Over the four-day Easter holiday that ended Monday, total Hong Kong resident departures for Macau and mainland China was 10% higher than in 2019, government data show. Few visitors came to take their place: arrivals to the city from mainland China and Macau plunged 46% from the 2019 period.

The great departure underscores the challenges facing the once vibrant financial center that has seen a large swath of its professional workers relocate to other countries, a diminished entertainment sector and soaring prices. 

The record outflow was largely the result of people heading across the border to the mainland and Macau, where they can enjoy cheaper and a larger variety of entertainment, food and shopping. Hong Kong residents last month made 8.3 million departures via border checkpoints — another record since at least 1997 — typically used to travel to the rest of China. 
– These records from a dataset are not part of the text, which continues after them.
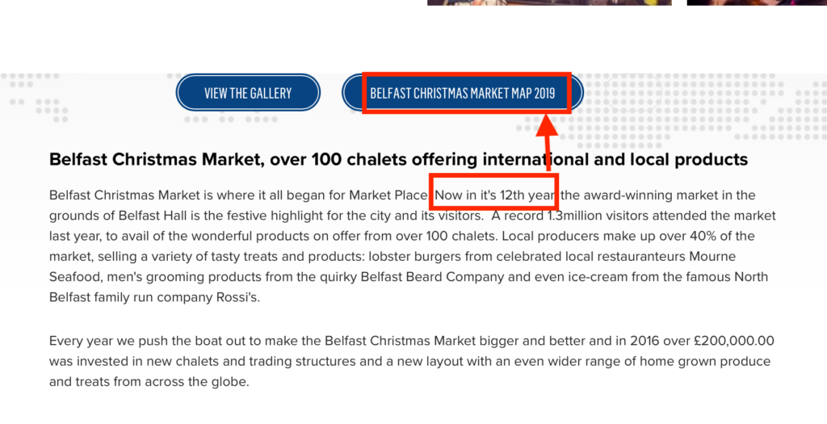
Task: Open the View the Gallery button
Action: [x=248, y=93]
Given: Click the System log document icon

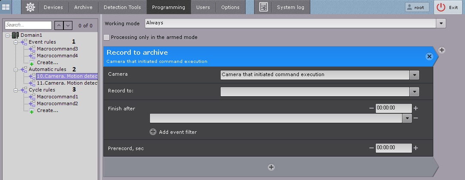Looking at the screenshot, I should pyautogui.click(x=264, y=7).
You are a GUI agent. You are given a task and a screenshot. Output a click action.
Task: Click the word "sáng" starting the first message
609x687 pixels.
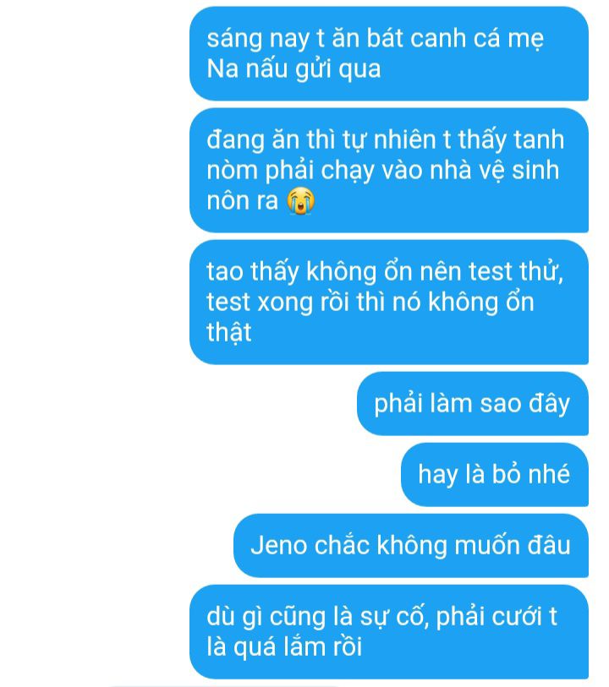[234, 39]
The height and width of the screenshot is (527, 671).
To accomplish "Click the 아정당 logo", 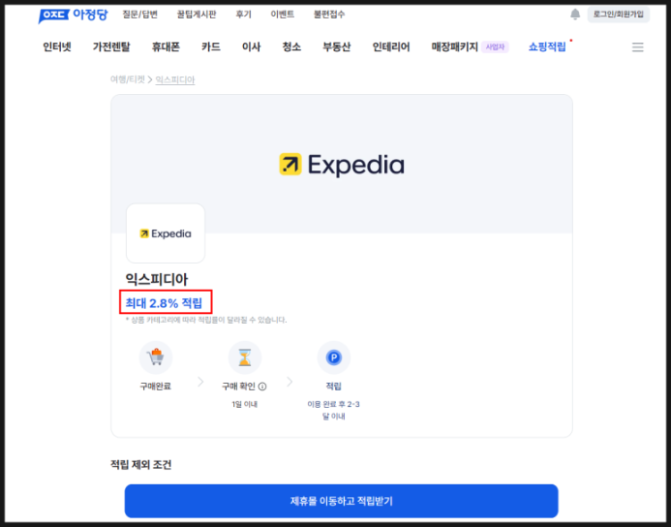I will coord(74,16).
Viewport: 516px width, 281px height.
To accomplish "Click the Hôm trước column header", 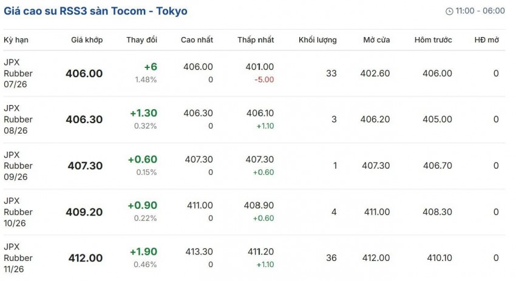I will coord(433,40).
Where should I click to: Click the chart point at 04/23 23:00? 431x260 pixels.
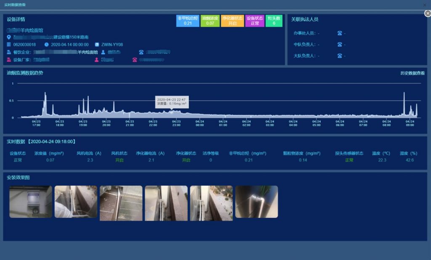coord(176,112)
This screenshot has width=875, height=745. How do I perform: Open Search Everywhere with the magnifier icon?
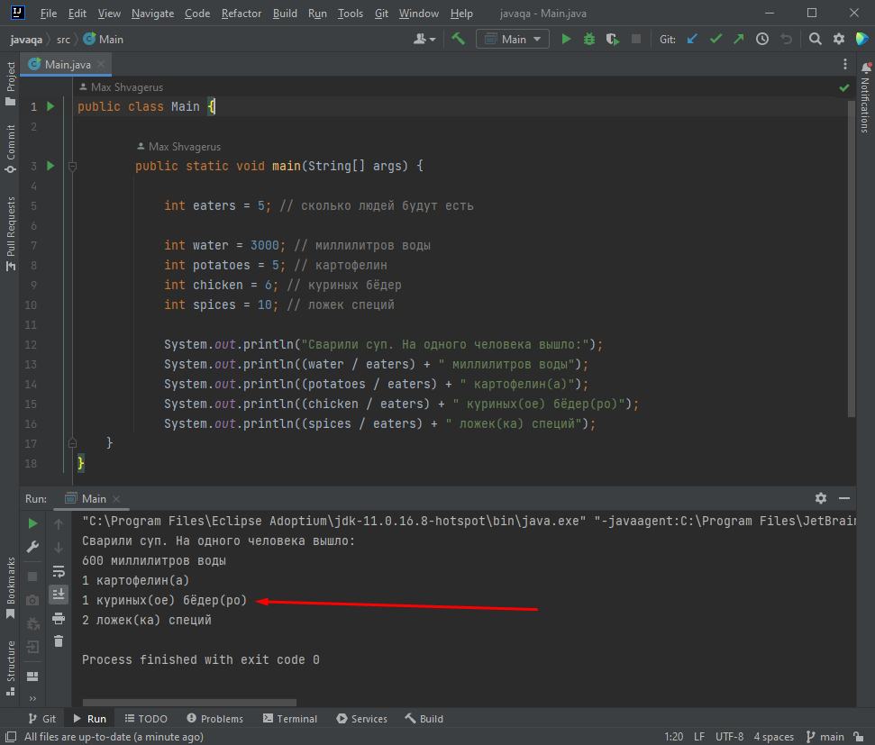tap(816, 39)
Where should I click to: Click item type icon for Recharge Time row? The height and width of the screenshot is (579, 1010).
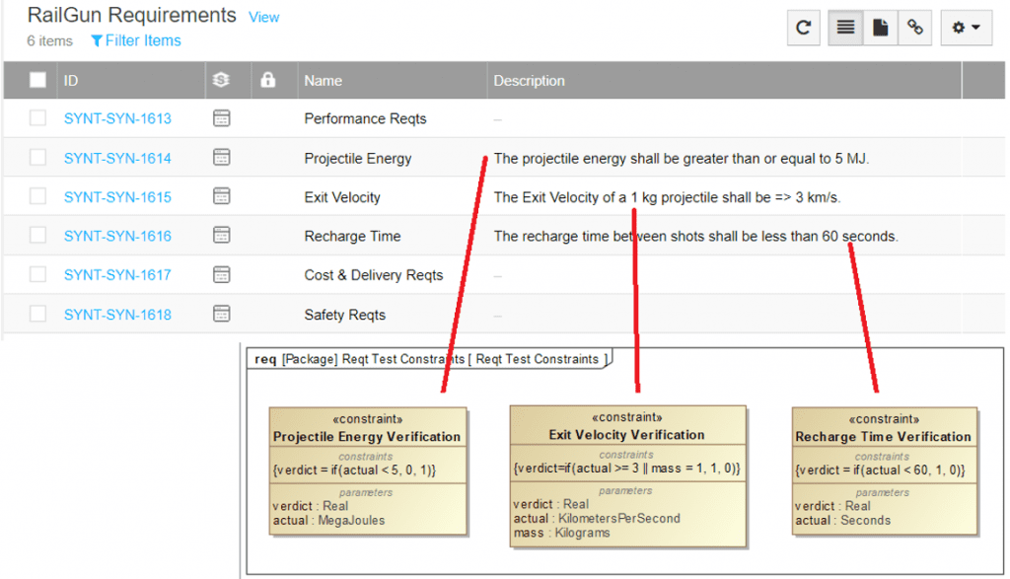pyautogui.click(x=222, y=236)
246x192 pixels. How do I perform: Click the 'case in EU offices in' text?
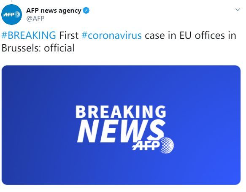(190, 35)
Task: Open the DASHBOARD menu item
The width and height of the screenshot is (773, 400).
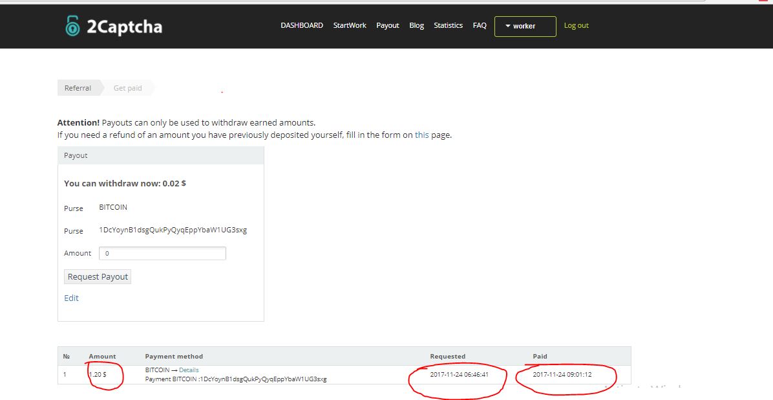Action: tap(301, 26)
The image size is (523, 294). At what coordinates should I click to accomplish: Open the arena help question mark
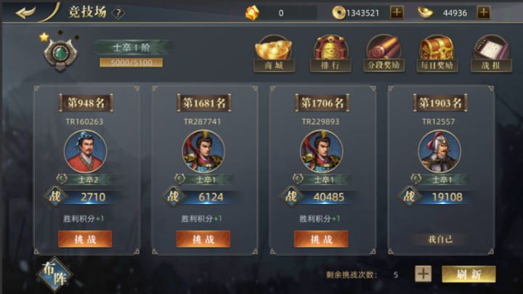tap(118, 13)
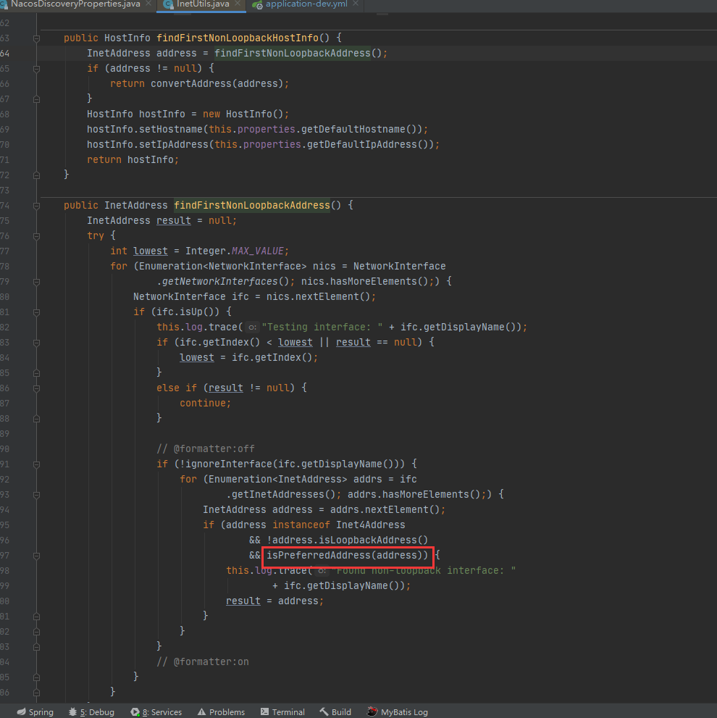Collapse the findFirstNonLoopbackAddress method fold arrow

click(35, 205)
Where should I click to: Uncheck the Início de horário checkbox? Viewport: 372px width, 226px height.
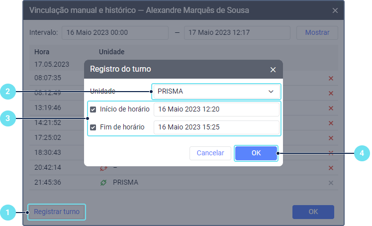[93, 110]
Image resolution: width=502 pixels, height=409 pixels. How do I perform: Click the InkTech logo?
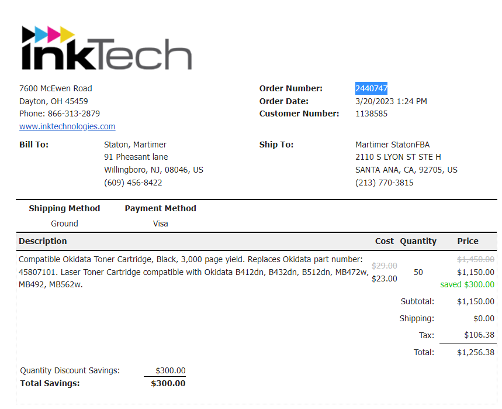tap(106, 48)
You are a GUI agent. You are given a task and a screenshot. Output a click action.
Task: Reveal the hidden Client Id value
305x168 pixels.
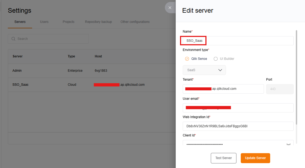coord(289,145)
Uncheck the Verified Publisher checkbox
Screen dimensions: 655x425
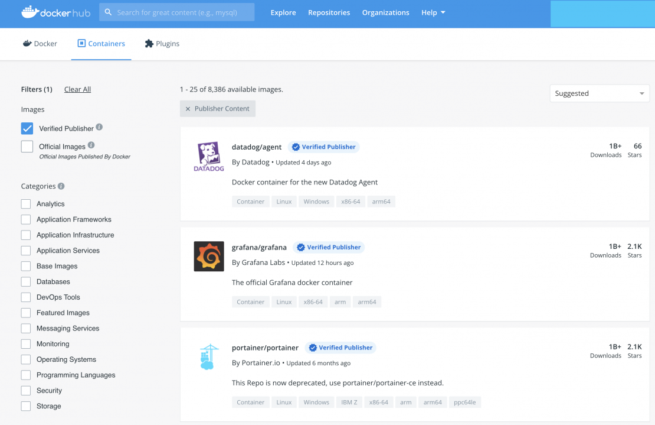pyautogui.click(x=27, y=128)
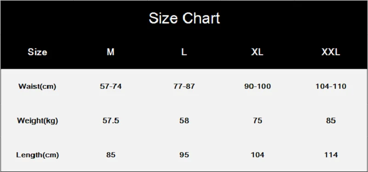The width and height of the screenshot is (368, 172).
Task: Click the 58 weight value for L
Action: [184, 120]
Hong Kong is increasingly losing out to nearby Chinese cities including tech hub Shenzhen and casino town Macau as a high-speed rail and a mega cross-sea bridge make cross-border travel faster and easier than ever before. The financial center is struggling to maintain its appeal in the face of an economic slowdown and weaker yuan. High Hong Kong rents and limited entertainment offerings — from restaurants to shopping — have pushed up prices and reduced residents’ choices.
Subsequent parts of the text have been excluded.